The problem. From the data below, set down exactly the lines between the one holding "This screenshot has height=412, width=797." and the one holding "Given: Repost the", inclusive, and no others.

::: Data in this exercise :::

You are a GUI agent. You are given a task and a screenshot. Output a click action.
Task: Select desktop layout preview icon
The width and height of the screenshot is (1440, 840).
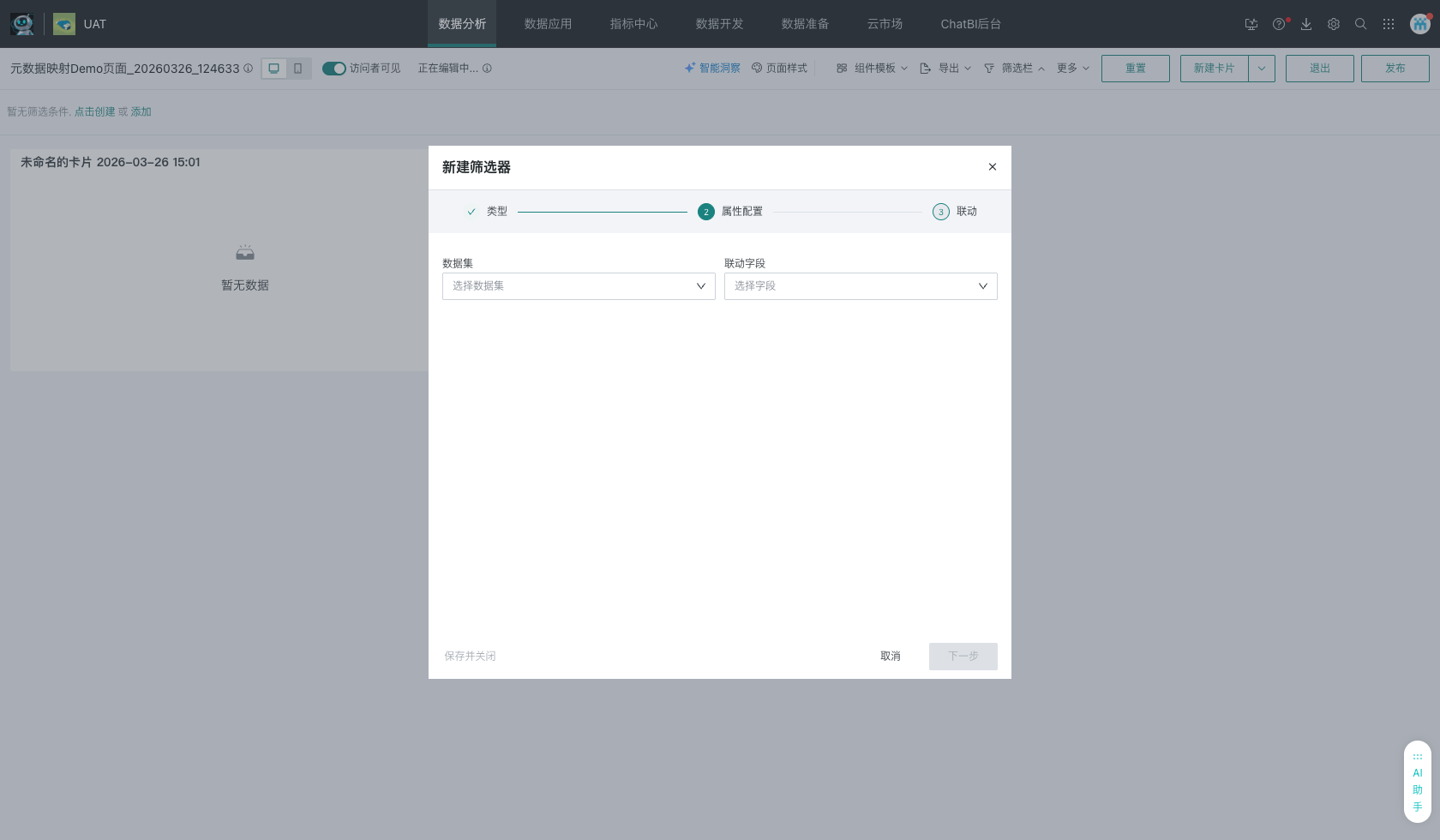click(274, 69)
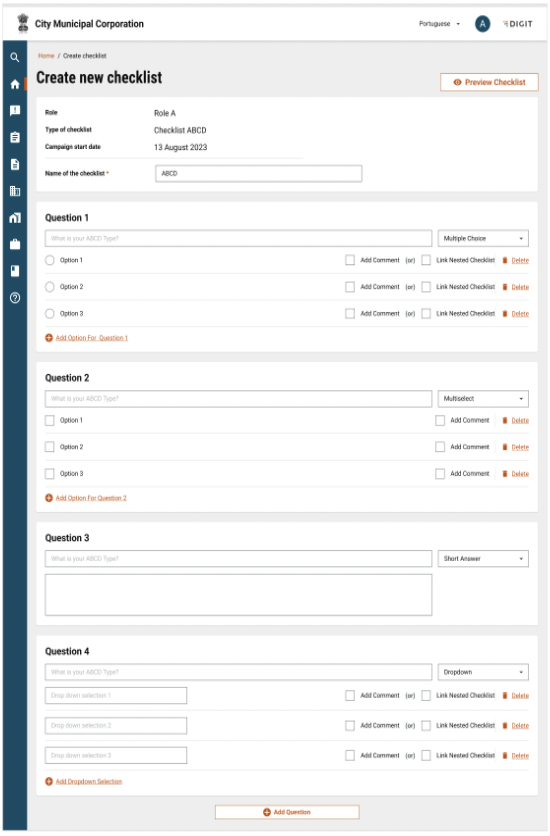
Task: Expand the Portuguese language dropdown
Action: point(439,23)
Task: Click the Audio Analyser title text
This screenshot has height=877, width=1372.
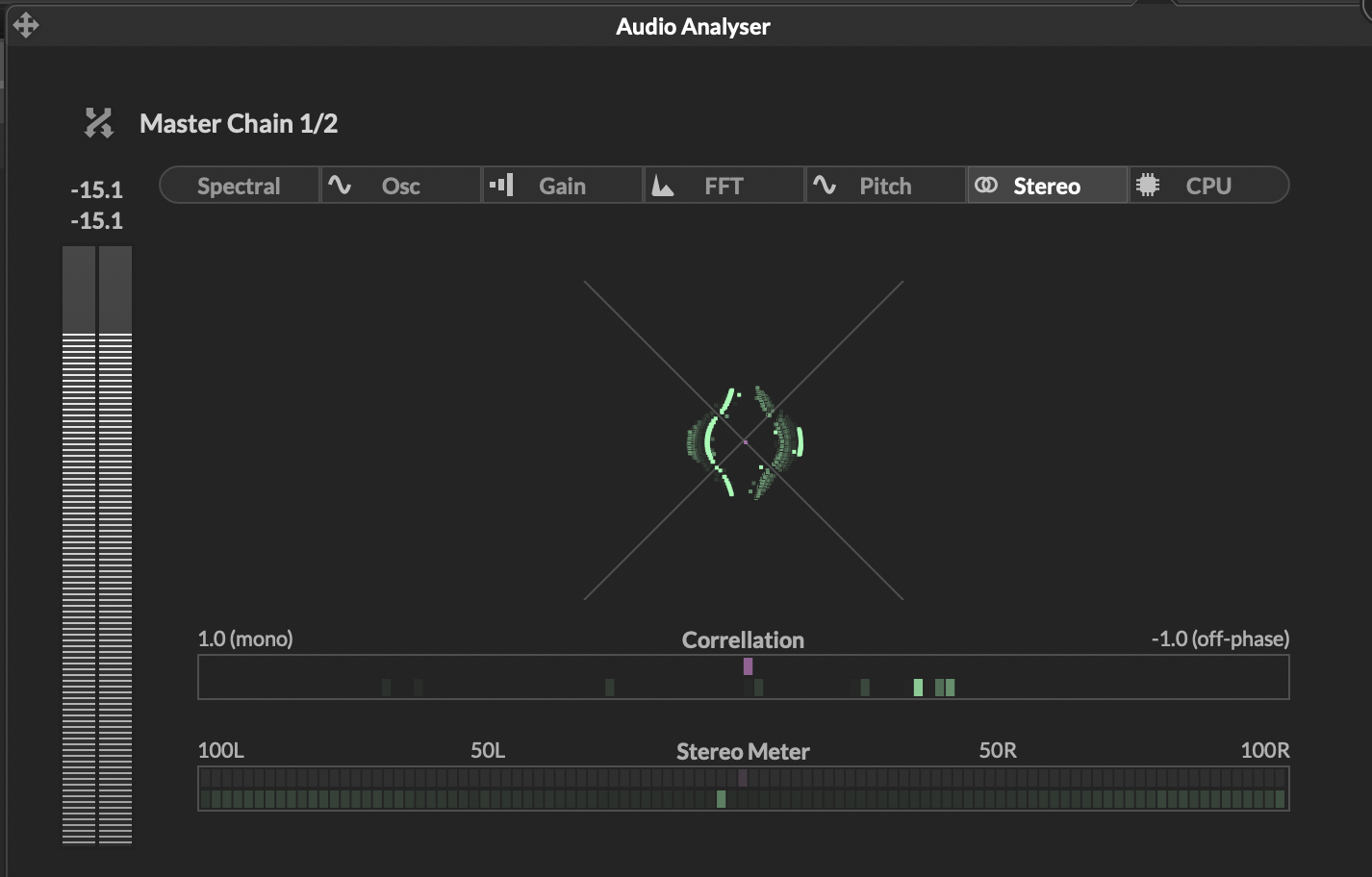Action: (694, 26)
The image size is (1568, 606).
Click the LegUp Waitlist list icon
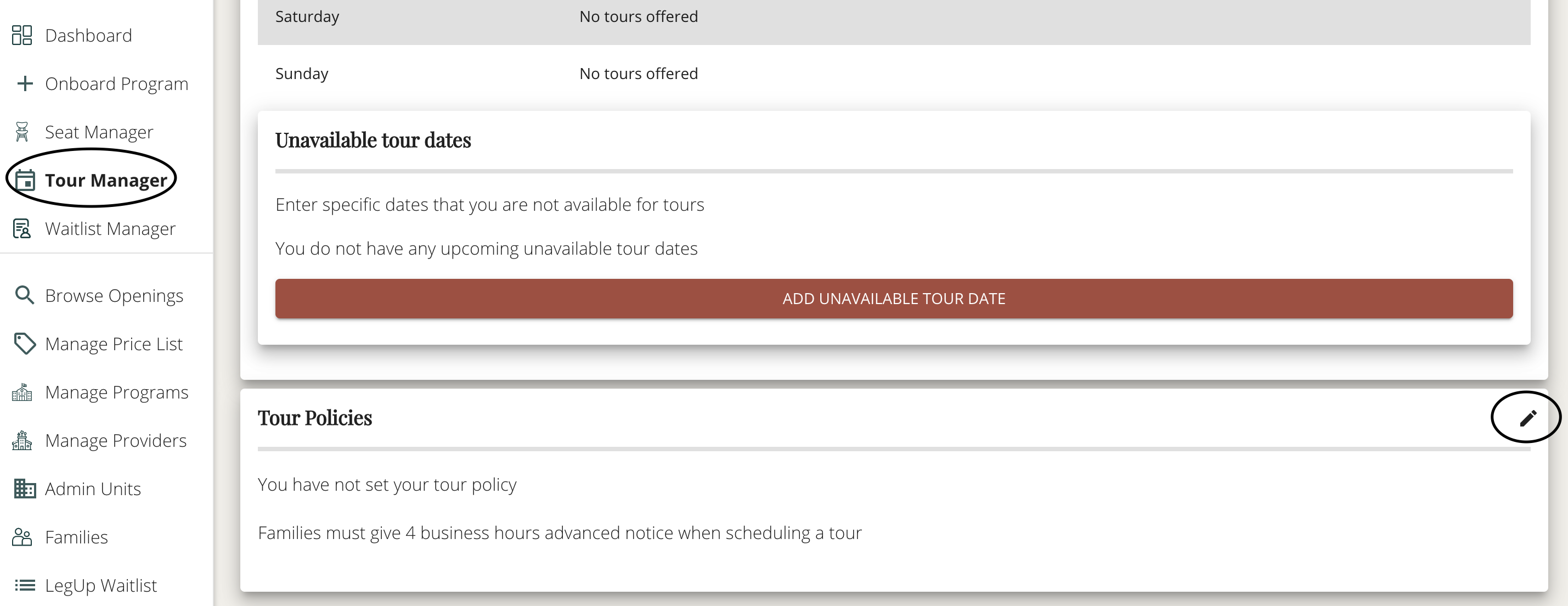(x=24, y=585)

:::
::: Data in this exercise :::

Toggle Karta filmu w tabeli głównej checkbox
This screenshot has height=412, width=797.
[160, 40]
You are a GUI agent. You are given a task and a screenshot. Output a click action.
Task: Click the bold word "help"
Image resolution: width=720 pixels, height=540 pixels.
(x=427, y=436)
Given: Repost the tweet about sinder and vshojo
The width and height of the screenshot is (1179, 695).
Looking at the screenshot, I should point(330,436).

:::
::: Data in this exercise :::

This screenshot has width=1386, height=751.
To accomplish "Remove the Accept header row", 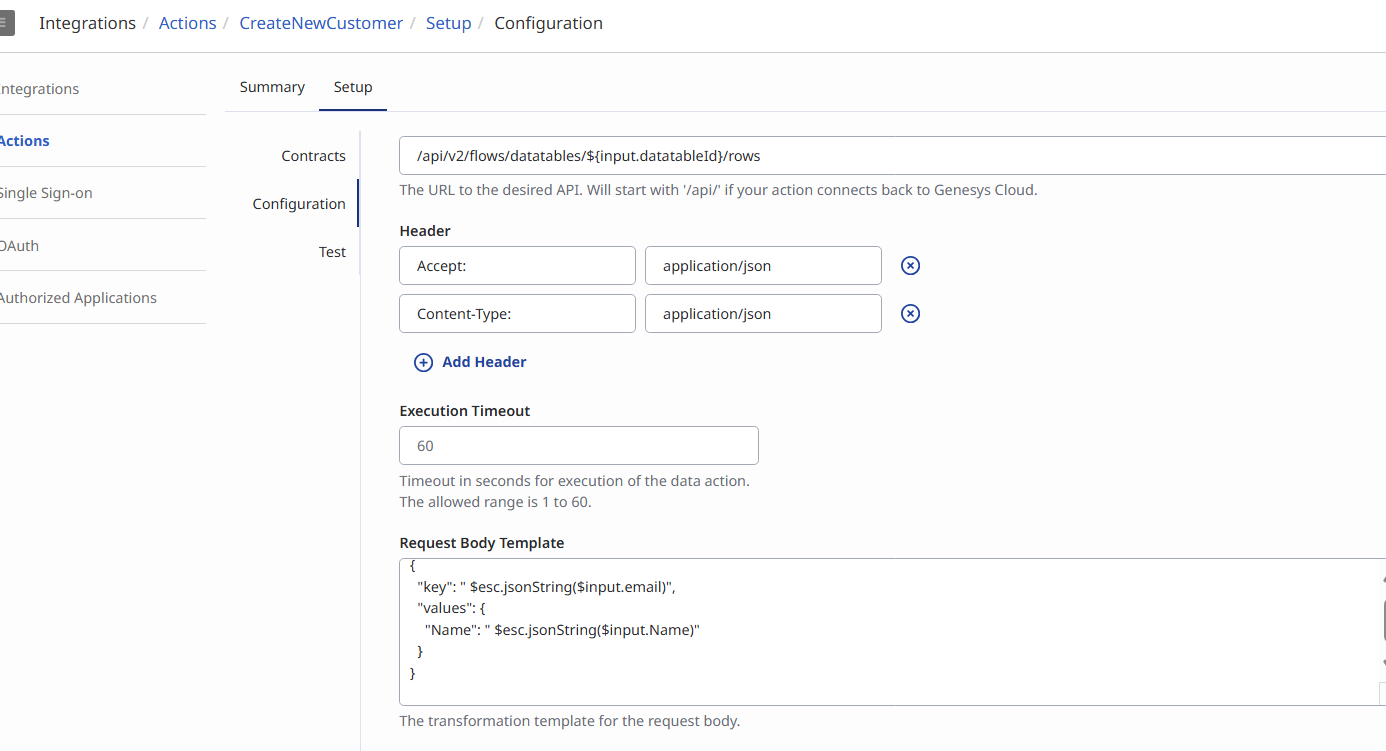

:::

Worked solution.
This screenshot has height=412, width=797.
[160, 40]
You are a GUI agent. You are given a task and a screenshot. Output a click action.
Task: Click the bold word "help"
Image resolution: width=720 pixels, height=540 pixels.
(x=427, y=436)
Given: Repost the tweet about sinder and vshojo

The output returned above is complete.